劇中彼が幾度か自殺を図るシーンでは必ず過去の回想、妻との思い出が走馬灯のように入るのだけど、それにもいちいち感情移入してしまう。母を失い、父にも先立たれ、1人ぼっちだったところで自分を理解してくれる女性に出会って、恋をして、結婚して、その記憶は本当に幸せそうで、懐かしくて…。でも、そんな妻にも先立たれてまた1人ぼっちになってしまった。不器用だから誰にも頼れないし誰とも関係を築けない。

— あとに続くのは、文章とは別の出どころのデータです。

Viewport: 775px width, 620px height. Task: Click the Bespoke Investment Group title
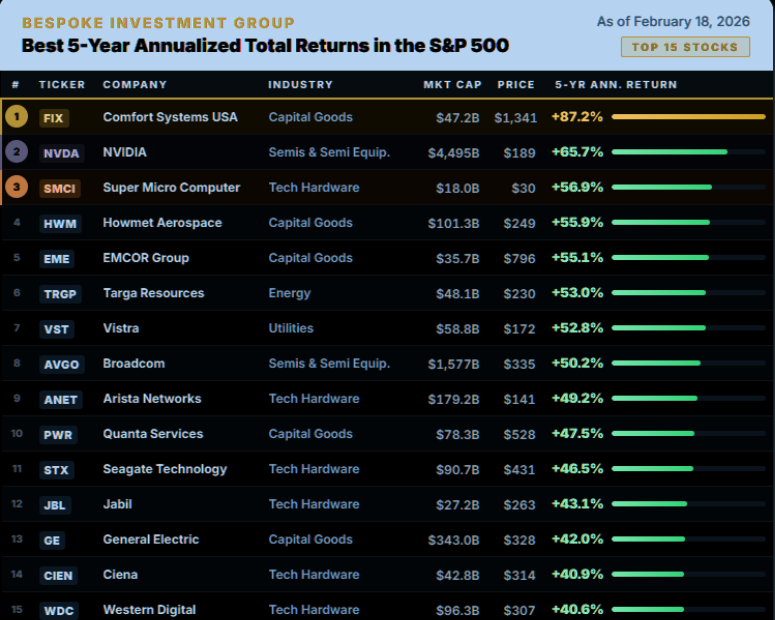pyautogui.click(x=158, y=23)
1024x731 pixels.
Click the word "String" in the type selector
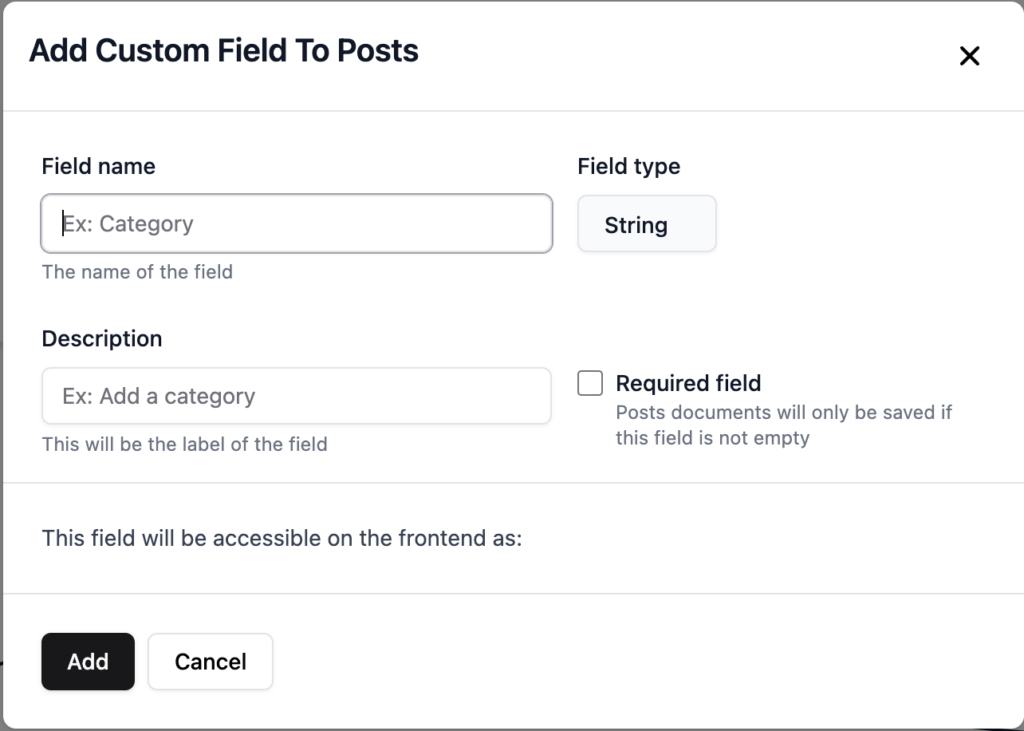coord(636,225)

自殺に失敗する度に先立たれた妻の墓に行くシーンも凄く好きだった。渋々野良猫を引き取ることになると「居候が増えてそっちに行くのがまた少し遅くなりそうだ」とごち、死に損なうたび「今日はこんな邪魔が入った、まだ当分そちらには行けない」「お前を待たせるのは初めてだな」なんてグチグチ言いつつも、実は死ねないことにも少し安堵していたんじゃないかな、なんて考えて、孤独な世界に残された者として中々妻の元へ行けない悲しさはあれど、見ている側としてはなんだか微笑ましくなってしまう。

物語後半、主人公が死にかけるも無事生き返ったところで隣人の言った「あなたって、本当に死ぬのが下手くそね」というセリフで、ああ、この人たちもなんだかんだ彼のことを気にかけていて、きっと途中からは自殺のことにも気づいていて、それを阻止しようとしてくれていたのかなあ、なんて考えて、人って温かいなと思ったし、頑固で不器用な彼の最期が孤独でなくて本当によかったと思った。彼はそうして幸せな1人ぼっちとして妻に会いに行けたんだ。

温かい気持ちになりたい時はまたいつでも見返したい。心にしまっておきたくなる話でした。